*** Excerpt to read Section Begins ***

The inability of reason to prevail over the brittle logic of France’s political institutions have stirred fears in Brussels that the situation could deteriorate into a Greek-style crisis, in which France is forced to turn to the ECB or the IMF (if not both) to stave off insolvency. A French bailout would be traumatic for those EU members shouldering the burden: it has not gone forgotten in Berlin or Brussels that it was conservative dissent over the EU’s response to the Greek crisis that birthed the AfD, and impositions on European taxpayers to fund the French pension pot will predictably stoke the flames of populism elsewhere on the continent. Yet a French default is unthinkable; the “European project” depends on France no less than Greece had no alternative to the EU, and Frankfurt and Brussels will be forced to step in, bringing with them irresistible demands for structural reform.

Troika-style governance by a eurocrat would take France into uncharted territory. There is no meaningful domestic constituency for globalism in France, where national sovereignty, interpreted one way or another, remains the sine qua non of all political currents able to put boots on the street come a crisis (which Macron and the centrist parties, whose base now largely consists of pensioners, are certainly not). Unlike Greece or Italy, whose professional classes historically mistrust the hoi polloi and take Brussels as the guarantor of their interests, or Germany, for whose political class the idea of being good European citizens offers an escape from uncouth German nationalism, French politicians and technocrats have always understood the EU as a tool of French policy and not the other way around.

*** Excerpt to read Section Ends ***
*** Supplied information Section Begins ***

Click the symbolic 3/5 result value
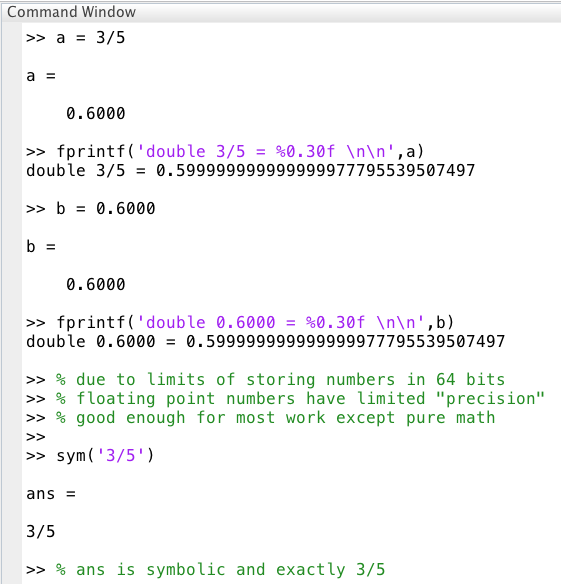 pyautogui.click(x=41, y=531)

*** Supplied information Section Ends ***

Condense the paragraph beginning "Troika-style governance by a eurocrat" from the excerpt on France's fiscal crisis into a short bulleted list that keeps its main points. The listing plays no part in what comes next.

- Troika-style rule by a eurocrat would take France into uncharted territory.
- France has no meaningful domestic constituency for globalism.
- Every political current able to put people on the streets in a crisis treats national sovereignty as essential. Macron and the centrist parties, whose base is now largely pensioners, are not among those currents.
- In Greece and Italy, the professional classes mistrust the masses and see Brussels as the guarantor of their interests.
- In Germany, the political class treats being good European citizens as an escape from German nationalism.
- French politicians and technocrats, by contrast, have always seen the EU as a tool of French policy, not the other way around.